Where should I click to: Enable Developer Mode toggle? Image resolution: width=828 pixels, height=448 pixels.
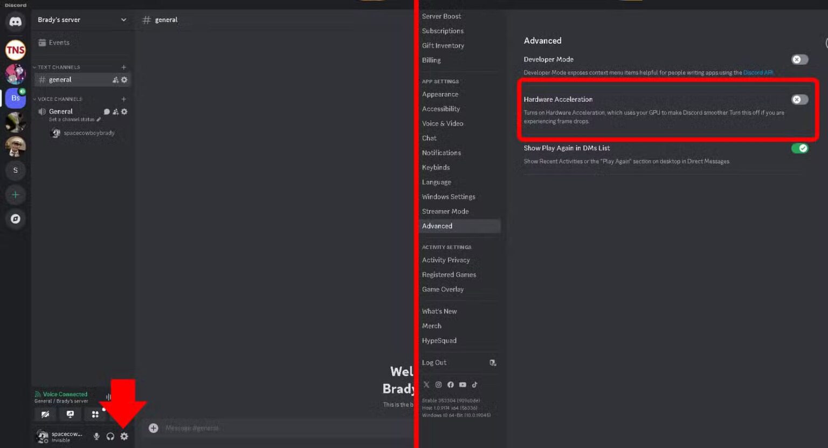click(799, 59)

--

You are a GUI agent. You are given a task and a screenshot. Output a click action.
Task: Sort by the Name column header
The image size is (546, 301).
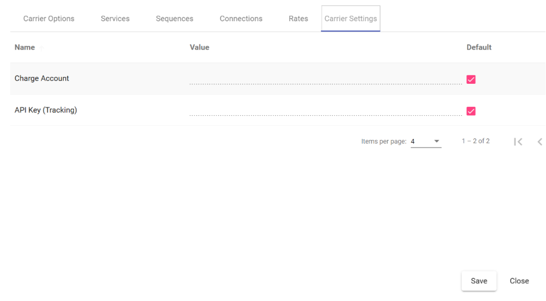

• [EXERCISE OBJECTIVE]:
Could you transcribe the entries above word for word, from the line with "You are a GUI" down to the line with "The image size is (546, 301).", keeping both?

• [EXERCISE RESPONSE]:
You are a GUI agent. You are given a task and a screenshot. Output a click action.
Task: Sort by the Name column header
The image size is (546, 301).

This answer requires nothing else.